- What is required
Excluding pictures, retype the line with "Where should I" and each line that follows it to the end of the data below, word for word.

- Input data
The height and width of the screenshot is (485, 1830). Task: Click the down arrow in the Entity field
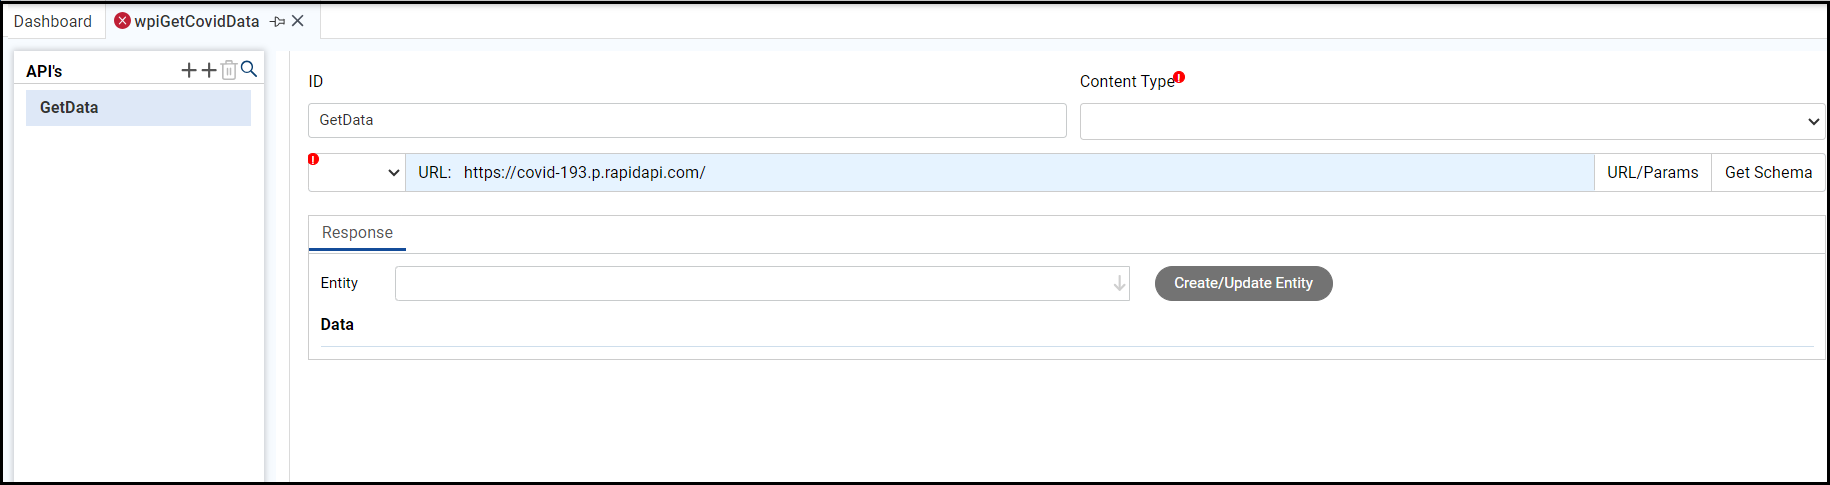(1119, 284)
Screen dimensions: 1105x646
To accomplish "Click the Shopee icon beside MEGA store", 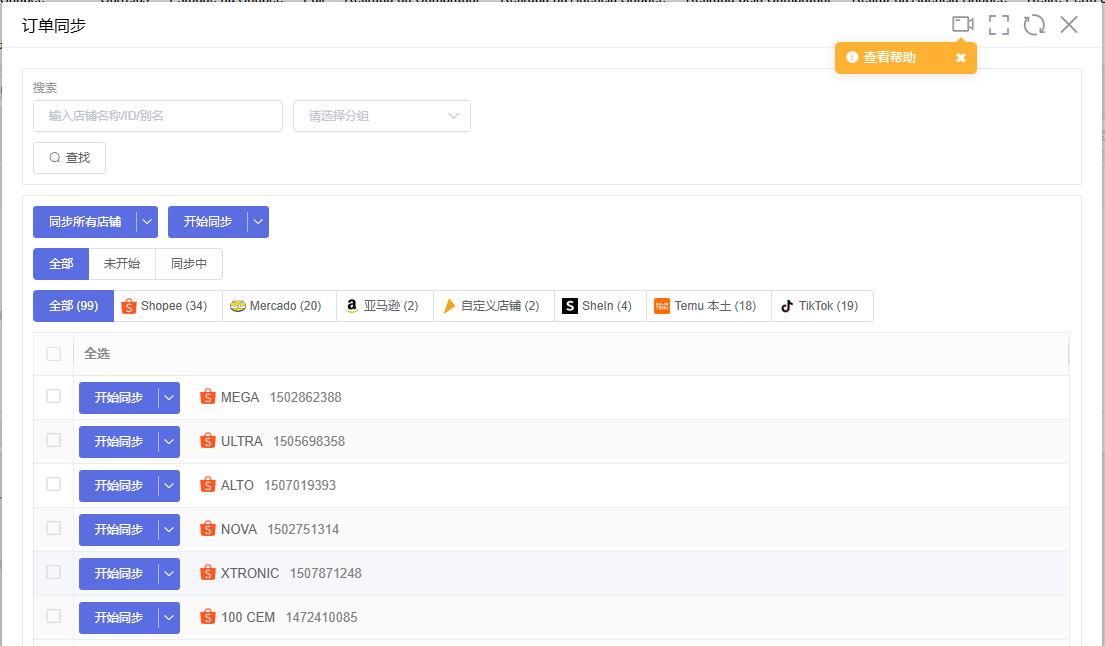I will coord(208,397).
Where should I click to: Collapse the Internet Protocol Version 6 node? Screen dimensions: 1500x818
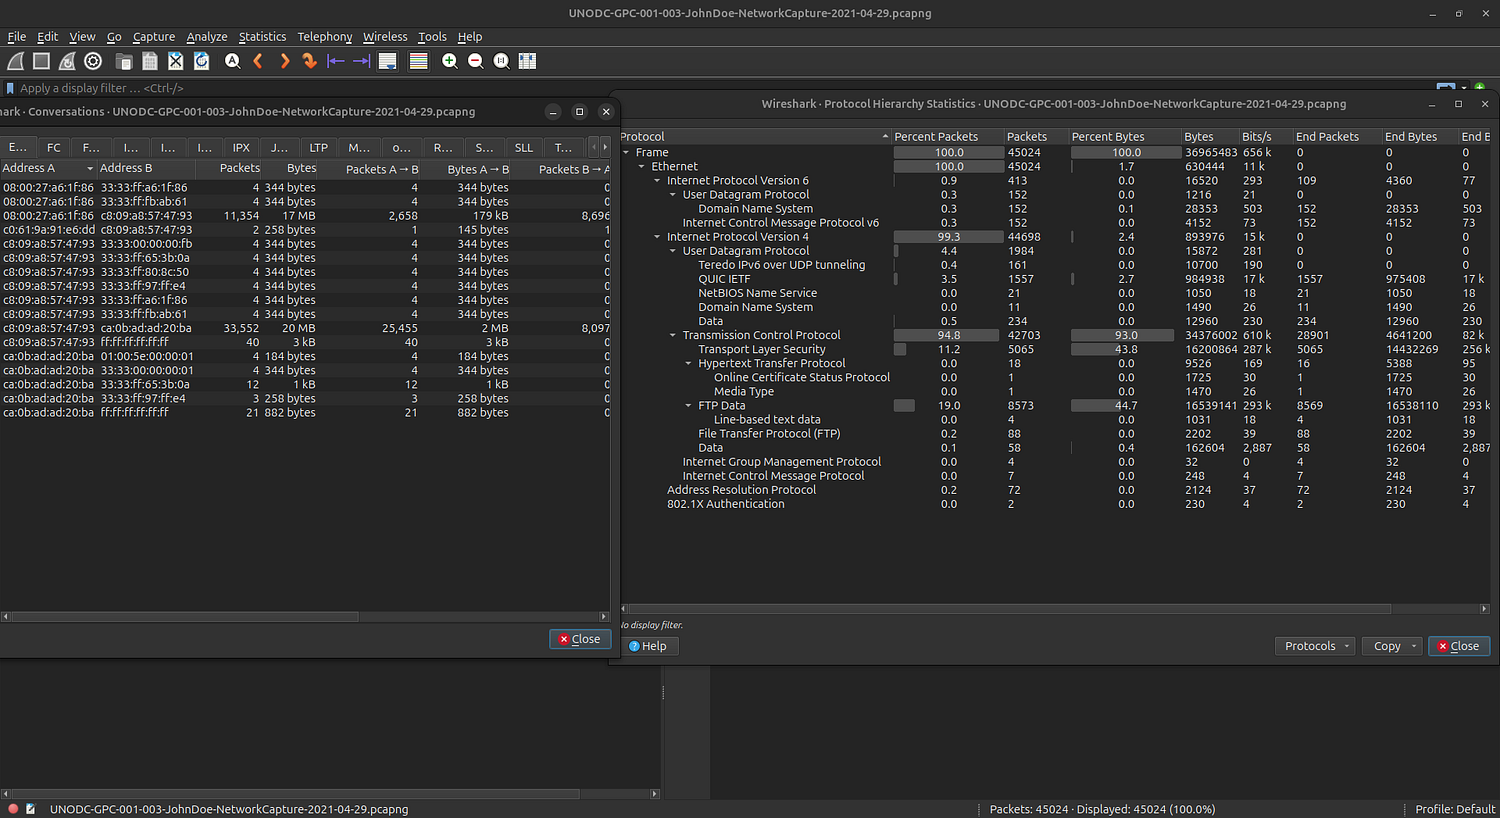click(x=657, y=181)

- Solution for this problem
Where should I click to: Collapse the Internet Protocol Version 6 node? Screen dimensions: 1500x818
click(x=657, y=181)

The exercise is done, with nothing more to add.